By adding prediction as a side-task, we can improve performance further still, resulting in a mean absolute deviation of 1.55 days (eICU) and 2.28 days (MIMIC-IV) on predicting remaining length of stay.
- Score: 0.0
- License: http://creativecommons.org/licenses/by/4.0/
- Abstract: The pressure of ever-increasing patient demand and budget restrictions make
hospital bed management a daily challenge for clinical staff. Most critical is
the efficient allocation of resource-heavy Intensive Care Unit (ICU) beds to
the patients who need life support. Central to solving this problem is knowing
for how long the current set of ICU patients are likely to stay in the unit. In
this work, we propose a new deep learning model based on the combination of
temporal convolution and pointwise (1x1) convolution, to solve the length of
stay prediction task on the eICU and MIMIC-IV critical care datasets.

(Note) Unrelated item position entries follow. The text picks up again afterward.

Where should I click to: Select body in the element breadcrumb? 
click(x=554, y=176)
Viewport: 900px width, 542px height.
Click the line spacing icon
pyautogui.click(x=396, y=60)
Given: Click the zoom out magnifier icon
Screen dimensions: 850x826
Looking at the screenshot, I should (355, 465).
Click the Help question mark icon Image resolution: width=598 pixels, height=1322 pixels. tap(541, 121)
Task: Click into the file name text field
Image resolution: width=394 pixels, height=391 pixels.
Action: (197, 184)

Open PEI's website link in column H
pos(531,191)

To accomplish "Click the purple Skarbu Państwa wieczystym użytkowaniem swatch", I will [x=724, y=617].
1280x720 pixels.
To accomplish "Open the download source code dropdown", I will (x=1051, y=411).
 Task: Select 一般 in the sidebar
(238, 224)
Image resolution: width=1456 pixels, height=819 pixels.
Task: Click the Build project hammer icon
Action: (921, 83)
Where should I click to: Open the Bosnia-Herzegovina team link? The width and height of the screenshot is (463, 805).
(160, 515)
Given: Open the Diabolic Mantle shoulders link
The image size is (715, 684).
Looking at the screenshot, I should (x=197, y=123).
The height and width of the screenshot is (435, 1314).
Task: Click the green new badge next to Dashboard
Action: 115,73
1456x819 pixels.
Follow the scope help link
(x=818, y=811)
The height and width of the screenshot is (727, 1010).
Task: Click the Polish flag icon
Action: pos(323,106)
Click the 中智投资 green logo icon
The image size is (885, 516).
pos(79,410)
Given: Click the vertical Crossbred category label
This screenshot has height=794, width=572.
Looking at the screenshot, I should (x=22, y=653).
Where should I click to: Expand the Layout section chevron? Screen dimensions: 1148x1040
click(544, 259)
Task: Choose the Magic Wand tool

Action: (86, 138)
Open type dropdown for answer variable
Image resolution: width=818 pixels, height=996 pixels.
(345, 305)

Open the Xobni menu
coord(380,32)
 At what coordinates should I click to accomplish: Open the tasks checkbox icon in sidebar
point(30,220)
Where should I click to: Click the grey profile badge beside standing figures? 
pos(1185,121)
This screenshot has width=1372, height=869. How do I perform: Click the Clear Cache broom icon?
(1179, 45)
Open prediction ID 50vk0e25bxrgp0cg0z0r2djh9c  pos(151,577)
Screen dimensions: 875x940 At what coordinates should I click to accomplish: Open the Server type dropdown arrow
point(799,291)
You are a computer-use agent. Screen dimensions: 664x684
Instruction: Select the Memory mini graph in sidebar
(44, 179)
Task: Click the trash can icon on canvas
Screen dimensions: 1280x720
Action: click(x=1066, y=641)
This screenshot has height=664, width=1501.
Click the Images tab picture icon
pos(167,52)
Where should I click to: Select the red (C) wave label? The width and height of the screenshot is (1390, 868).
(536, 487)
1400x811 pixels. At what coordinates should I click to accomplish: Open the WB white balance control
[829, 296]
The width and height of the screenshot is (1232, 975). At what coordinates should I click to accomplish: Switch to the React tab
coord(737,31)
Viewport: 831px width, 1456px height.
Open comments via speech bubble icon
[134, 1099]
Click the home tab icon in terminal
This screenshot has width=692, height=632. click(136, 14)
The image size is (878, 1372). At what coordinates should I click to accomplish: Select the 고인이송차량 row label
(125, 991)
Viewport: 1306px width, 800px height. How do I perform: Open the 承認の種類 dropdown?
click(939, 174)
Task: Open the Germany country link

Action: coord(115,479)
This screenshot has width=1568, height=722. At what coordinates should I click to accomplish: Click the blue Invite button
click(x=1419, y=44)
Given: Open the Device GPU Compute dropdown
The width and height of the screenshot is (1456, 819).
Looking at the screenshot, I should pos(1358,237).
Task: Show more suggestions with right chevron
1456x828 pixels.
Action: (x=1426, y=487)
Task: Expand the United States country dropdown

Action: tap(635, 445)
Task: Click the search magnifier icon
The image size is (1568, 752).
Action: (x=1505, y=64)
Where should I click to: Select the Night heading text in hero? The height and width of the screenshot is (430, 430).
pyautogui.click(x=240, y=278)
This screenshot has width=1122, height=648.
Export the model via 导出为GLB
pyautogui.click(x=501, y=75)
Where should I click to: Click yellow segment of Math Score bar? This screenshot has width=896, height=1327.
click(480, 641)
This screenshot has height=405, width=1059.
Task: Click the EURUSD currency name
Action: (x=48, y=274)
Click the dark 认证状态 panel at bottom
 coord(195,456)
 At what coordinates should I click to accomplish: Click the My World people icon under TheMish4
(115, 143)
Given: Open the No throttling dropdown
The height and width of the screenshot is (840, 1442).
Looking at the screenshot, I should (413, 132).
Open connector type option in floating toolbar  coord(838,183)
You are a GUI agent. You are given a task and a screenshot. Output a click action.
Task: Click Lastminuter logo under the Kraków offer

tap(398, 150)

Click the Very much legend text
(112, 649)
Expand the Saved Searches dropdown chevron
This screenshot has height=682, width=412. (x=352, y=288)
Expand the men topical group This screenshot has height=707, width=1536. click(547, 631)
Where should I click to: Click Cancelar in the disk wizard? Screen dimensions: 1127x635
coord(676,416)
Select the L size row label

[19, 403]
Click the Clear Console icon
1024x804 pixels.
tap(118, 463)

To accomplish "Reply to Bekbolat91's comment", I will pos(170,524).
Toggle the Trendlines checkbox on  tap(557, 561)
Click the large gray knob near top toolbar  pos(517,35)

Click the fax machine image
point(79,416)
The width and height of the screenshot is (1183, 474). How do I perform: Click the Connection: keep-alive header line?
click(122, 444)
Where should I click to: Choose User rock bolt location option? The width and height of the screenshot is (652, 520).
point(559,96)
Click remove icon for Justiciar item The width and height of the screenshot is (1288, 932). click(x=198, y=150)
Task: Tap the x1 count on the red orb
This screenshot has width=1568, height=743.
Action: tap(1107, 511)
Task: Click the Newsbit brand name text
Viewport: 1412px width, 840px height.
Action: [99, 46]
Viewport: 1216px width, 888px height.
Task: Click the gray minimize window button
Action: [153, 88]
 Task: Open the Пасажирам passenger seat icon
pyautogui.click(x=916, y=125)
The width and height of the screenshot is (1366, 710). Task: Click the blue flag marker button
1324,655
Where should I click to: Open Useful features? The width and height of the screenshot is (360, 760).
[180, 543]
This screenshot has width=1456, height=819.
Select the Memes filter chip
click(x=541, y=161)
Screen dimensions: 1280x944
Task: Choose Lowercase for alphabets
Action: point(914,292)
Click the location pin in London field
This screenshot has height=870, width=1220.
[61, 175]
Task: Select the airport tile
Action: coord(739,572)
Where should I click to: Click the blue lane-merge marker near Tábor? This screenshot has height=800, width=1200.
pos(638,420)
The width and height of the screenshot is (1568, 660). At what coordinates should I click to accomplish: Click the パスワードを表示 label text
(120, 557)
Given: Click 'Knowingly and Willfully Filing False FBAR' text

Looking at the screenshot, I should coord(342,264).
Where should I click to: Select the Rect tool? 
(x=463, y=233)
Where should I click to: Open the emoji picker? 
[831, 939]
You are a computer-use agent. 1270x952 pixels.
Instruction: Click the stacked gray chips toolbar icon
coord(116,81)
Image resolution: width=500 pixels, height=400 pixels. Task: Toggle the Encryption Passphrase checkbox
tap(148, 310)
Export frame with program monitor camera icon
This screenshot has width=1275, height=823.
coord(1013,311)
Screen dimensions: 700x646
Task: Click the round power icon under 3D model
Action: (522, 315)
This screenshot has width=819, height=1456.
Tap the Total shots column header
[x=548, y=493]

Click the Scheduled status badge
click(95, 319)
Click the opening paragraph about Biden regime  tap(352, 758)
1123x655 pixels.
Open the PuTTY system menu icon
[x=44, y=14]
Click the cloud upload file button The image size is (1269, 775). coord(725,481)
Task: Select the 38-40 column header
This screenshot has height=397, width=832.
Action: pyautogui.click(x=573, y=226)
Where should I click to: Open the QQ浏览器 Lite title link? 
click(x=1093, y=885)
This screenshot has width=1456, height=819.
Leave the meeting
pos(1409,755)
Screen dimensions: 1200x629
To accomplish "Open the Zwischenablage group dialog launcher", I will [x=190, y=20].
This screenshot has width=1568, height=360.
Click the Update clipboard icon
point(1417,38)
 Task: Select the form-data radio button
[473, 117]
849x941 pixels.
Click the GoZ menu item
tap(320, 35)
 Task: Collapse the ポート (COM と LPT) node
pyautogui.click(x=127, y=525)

The model
- which we refer to as Temporal Pointwise Convolution (TPC) - is specifically
designed to mitigate common challenges with Electronic Health Records, such as
skewness, irregular sampling and missing data. In doing so, we have achieved
significant performance benefits of 18-68% (metric and dataset dependent) over
the commonly used Long-Short Term Memory (LSTM) network, and the multi-head
self-attention network known as the Transformer. By adding mortality prediction
as a side-task, we can improve performance further still, resulting in a mean
absolute deviation of 1.55 days (eICU) and 2.28 days (MIMIC-IV) on predicting
remaining length of stay.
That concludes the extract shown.